Content starts

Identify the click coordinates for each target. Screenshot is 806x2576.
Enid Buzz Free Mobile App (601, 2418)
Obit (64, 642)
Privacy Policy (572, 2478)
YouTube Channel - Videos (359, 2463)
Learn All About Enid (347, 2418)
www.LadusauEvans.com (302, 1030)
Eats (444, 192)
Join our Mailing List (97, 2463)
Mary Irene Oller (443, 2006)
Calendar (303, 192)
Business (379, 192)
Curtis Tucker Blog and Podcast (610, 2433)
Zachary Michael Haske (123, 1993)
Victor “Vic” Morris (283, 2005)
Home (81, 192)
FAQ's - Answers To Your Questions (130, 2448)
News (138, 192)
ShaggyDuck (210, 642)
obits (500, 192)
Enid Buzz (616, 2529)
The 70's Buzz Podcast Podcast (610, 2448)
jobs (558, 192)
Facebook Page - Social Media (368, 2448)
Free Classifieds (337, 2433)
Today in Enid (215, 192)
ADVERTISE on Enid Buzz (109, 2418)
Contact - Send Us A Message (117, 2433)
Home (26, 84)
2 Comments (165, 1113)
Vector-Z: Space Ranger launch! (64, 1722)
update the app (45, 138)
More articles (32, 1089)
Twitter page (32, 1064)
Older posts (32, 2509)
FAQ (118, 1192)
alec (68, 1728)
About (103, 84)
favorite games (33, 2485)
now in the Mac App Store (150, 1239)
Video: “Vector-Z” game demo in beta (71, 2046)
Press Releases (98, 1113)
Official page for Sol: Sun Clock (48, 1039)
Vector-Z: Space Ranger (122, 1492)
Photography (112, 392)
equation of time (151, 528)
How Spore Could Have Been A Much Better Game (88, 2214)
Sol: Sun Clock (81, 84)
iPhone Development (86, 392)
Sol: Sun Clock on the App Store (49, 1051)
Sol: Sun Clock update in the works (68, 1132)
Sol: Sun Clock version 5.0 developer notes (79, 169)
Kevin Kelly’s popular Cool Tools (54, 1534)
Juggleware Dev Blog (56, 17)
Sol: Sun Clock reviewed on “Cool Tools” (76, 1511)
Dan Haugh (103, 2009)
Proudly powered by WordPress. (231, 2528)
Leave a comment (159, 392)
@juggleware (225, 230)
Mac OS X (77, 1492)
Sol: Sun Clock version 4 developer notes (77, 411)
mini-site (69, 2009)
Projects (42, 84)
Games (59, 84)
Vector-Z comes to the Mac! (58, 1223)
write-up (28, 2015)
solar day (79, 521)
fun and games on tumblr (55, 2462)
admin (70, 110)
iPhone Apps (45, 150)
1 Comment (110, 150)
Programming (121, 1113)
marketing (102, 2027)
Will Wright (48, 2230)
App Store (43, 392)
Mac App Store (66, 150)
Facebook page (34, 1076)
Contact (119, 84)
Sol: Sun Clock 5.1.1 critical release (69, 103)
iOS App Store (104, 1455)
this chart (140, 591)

Content ends
Content starts

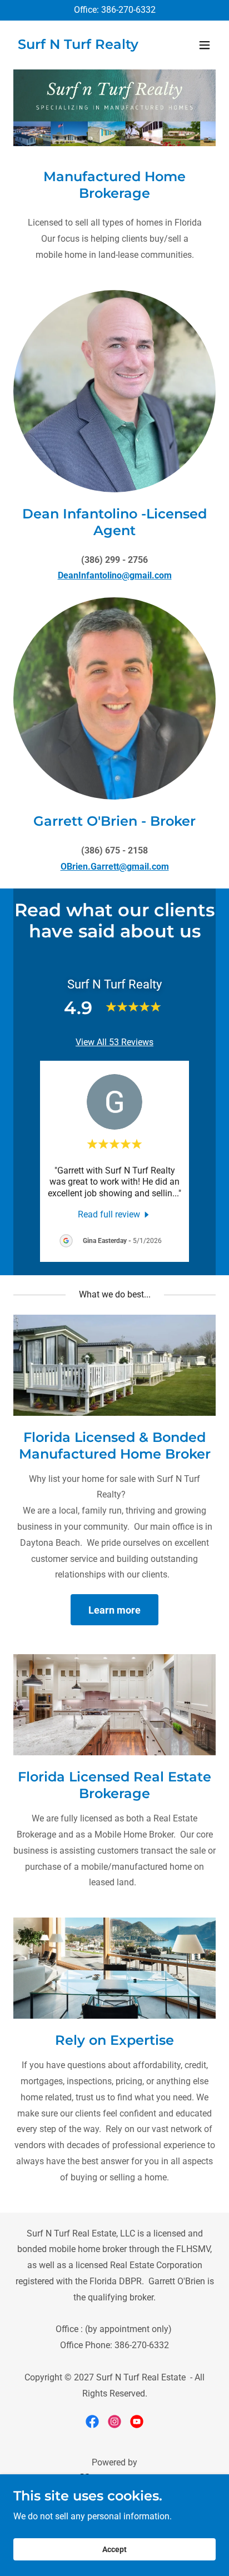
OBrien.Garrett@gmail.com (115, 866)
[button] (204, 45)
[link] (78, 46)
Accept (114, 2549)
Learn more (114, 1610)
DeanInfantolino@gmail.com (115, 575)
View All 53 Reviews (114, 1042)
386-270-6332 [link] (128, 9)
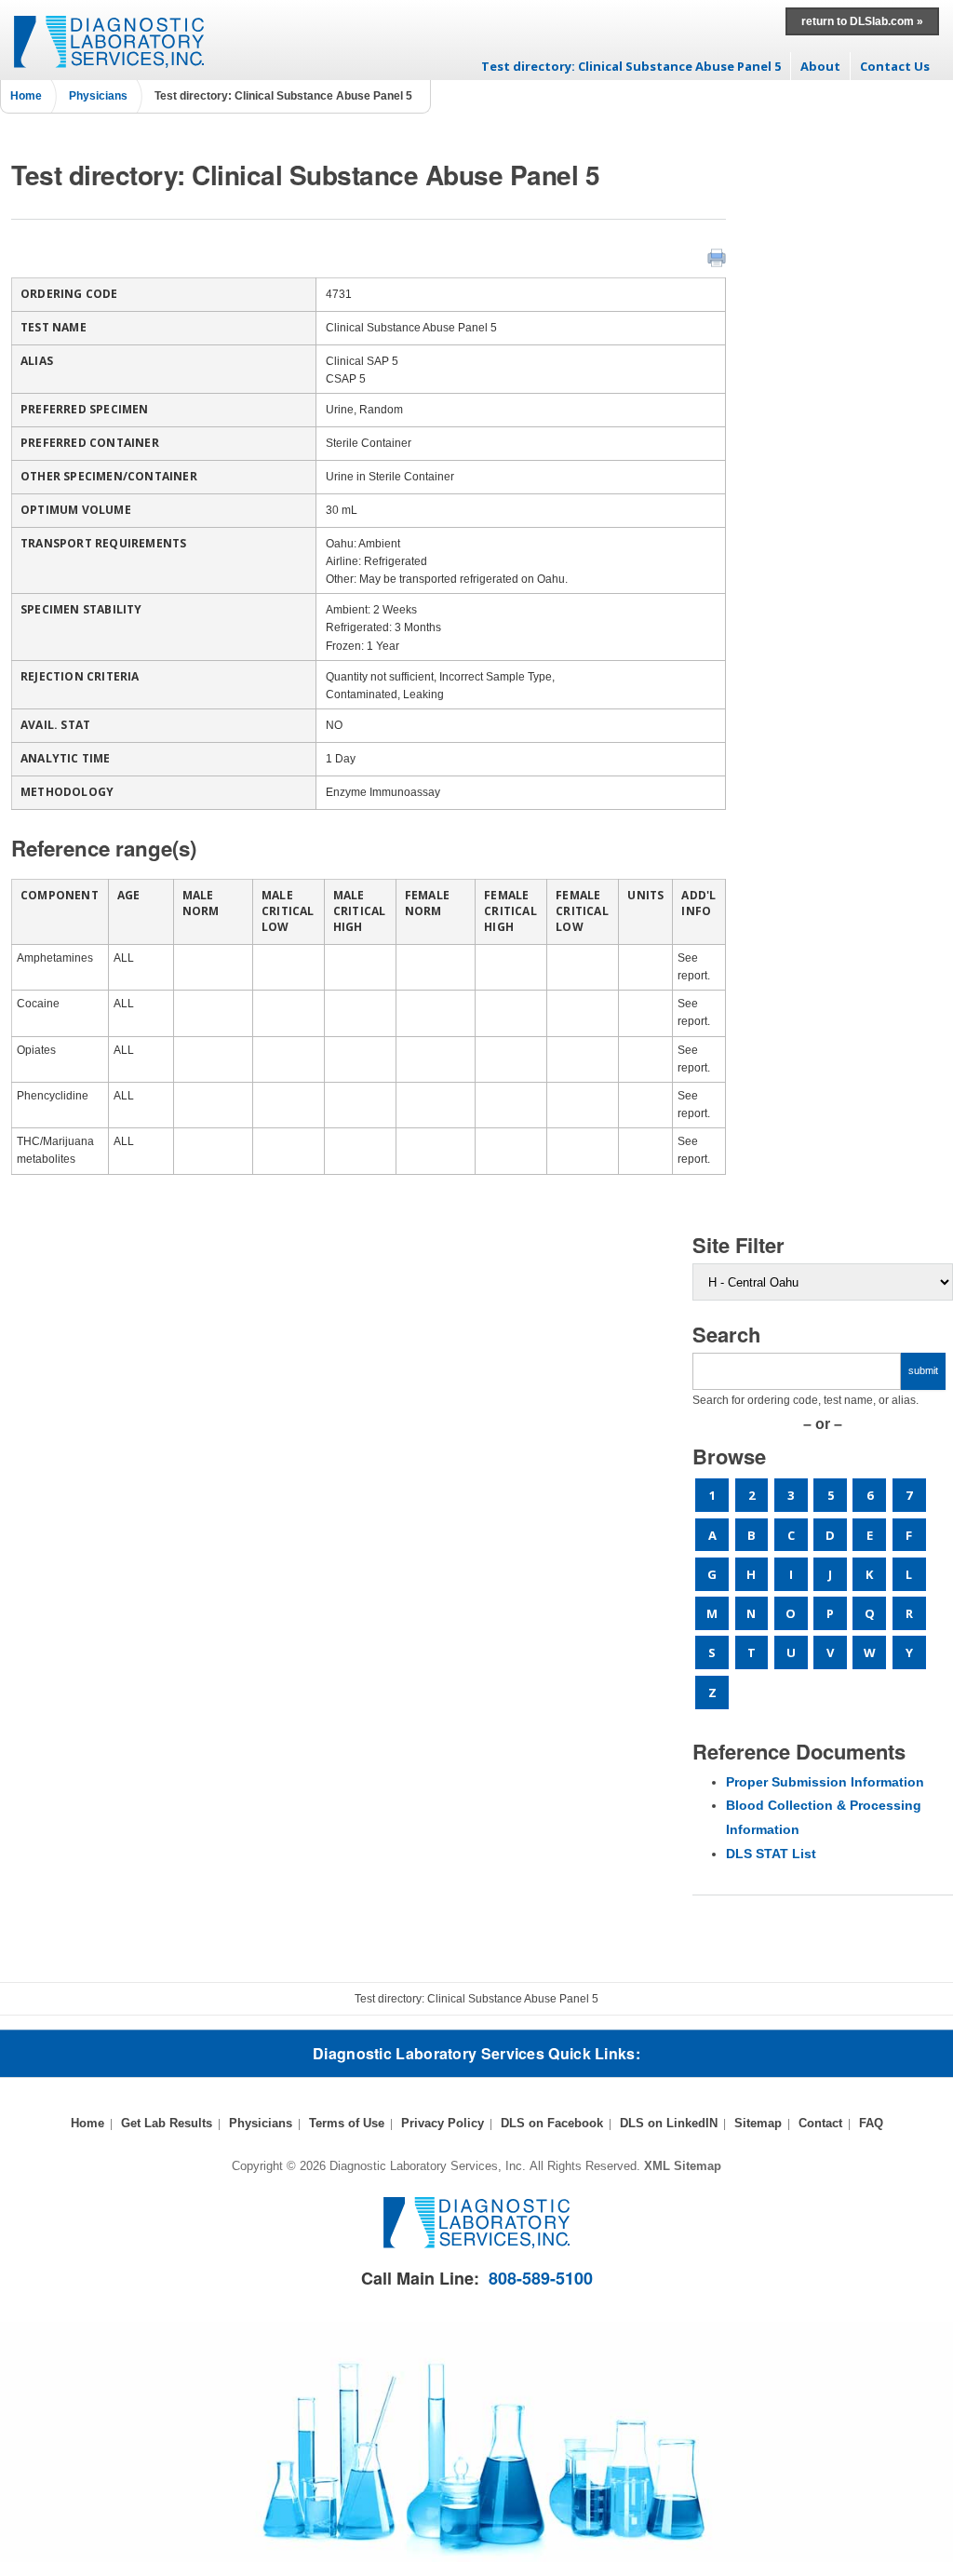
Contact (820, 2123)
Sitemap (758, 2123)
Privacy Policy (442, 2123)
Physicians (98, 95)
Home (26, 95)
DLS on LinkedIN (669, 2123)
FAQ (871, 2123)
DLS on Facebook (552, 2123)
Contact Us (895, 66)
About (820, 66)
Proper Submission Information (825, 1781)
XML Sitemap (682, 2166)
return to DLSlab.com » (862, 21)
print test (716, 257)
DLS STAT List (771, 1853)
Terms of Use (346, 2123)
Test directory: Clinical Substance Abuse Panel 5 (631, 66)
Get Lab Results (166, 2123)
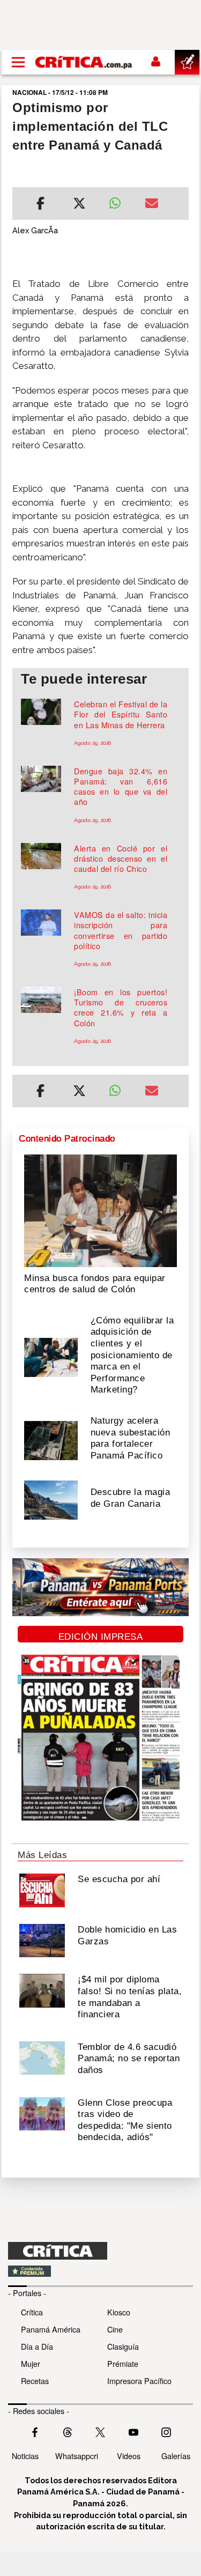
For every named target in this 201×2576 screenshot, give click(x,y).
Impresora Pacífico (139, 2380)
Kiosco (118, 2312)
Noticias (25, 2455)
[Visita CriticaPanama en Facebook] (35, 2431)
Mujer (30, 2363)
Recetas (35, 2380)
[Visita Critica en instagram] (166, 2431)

Content ends
Content starts

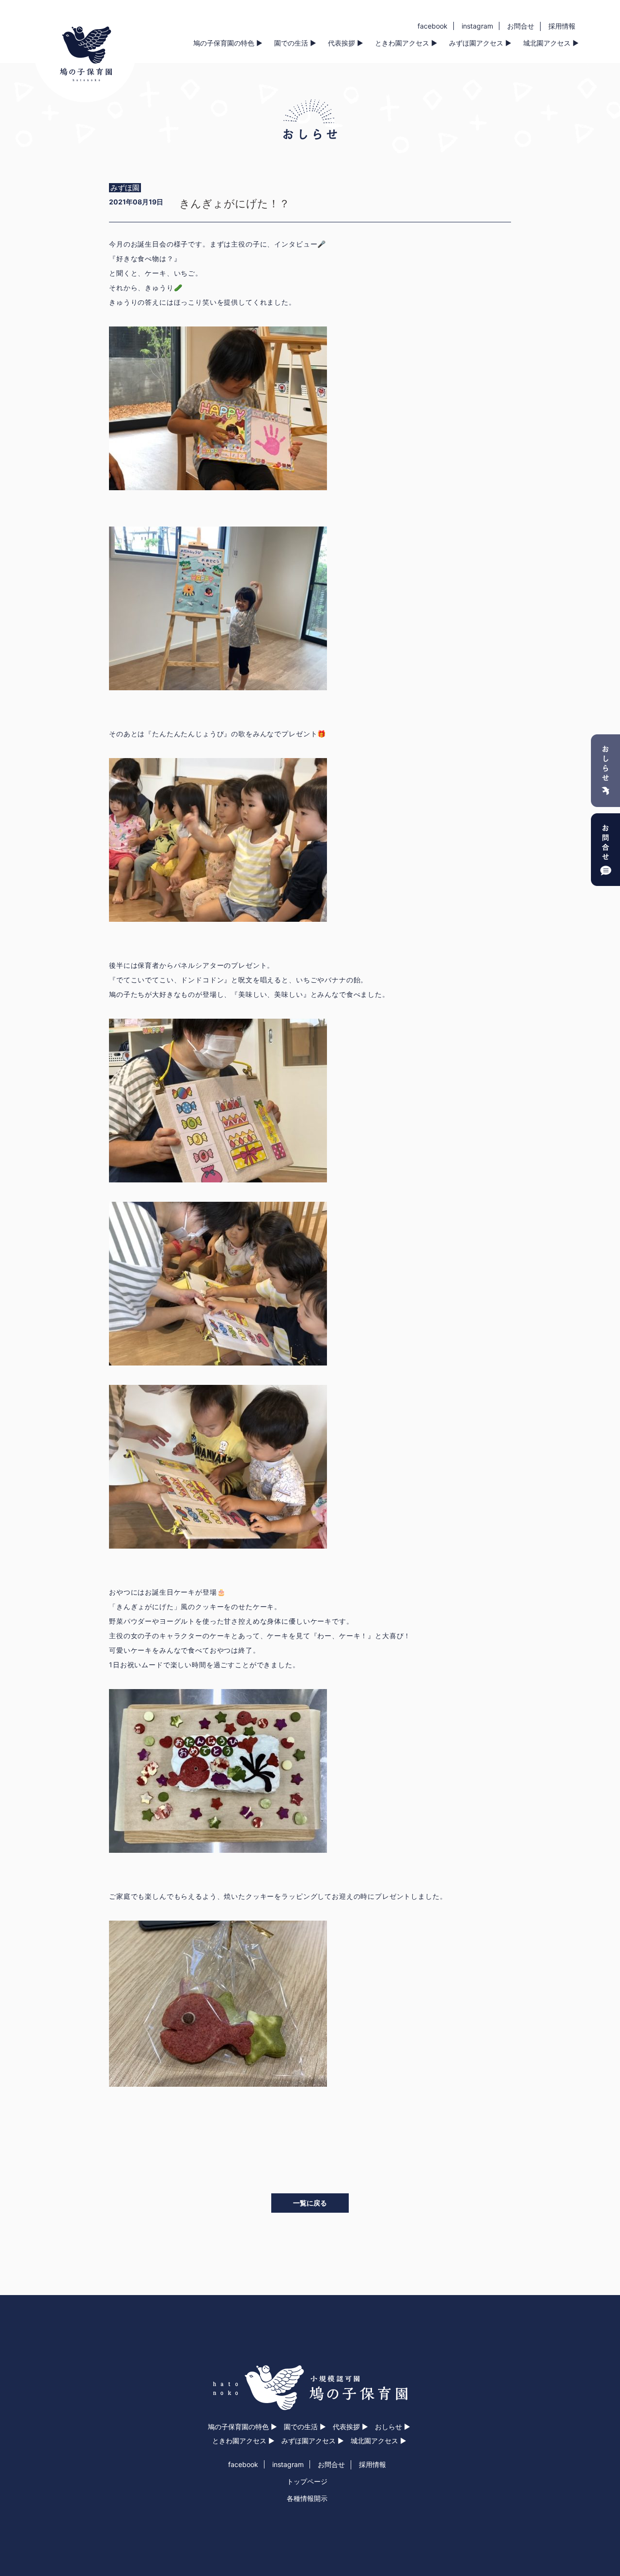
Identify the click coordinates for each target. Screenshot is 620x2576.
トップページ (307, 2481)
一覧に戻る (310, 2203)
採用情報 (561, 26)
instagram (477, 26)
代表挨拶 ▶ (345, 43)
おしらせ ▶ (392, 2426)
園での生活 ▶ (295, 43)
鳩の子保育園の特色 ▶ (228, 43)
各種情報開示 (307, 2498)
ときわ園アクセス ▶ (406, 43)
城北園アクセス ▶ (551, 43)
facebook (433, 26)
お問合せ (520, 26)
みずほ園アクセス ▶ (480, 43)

Content ends

## Brief
Please reproduce, exactly as they appear above, the lines from the line containing "Screenshot is 806x2576." up to and including the line containing "jobs (558, 192)".

## Task answer
Identify the click coordinates for each target. Screenshot is 806x2576.
Enid Buzz Free Mobile App (601, 2418)
Obit (64, 642)
Privacy Policy (572, 2478)
YouTube Channel - Videos (359, 2463)
Learn All About Enid (347, 2418)
www.LadusauEvans.com (302, 1030)
Eats (444, 192)
Join our Mailing List (97, 2463)
Mary Irene Oller (443, 2006)
Calendar (303, 192)
Business (379, 192)
Curtis Tucker Blog and Podcast (610, 2433)
Zachary Michael Haske (123, 1993)
Victor “Vic” Morris (283, 2005)
Home (81, 192)
FAQ's - Answers To Your Questions (130, 2448)
News (138, 192)
ShaggyDuck (210, 642)
obits (500, 192)
Enid Buzz (616, 2529)
The 70's Buzz Podcast Podcast (610, 2448)
jobs (558, 192)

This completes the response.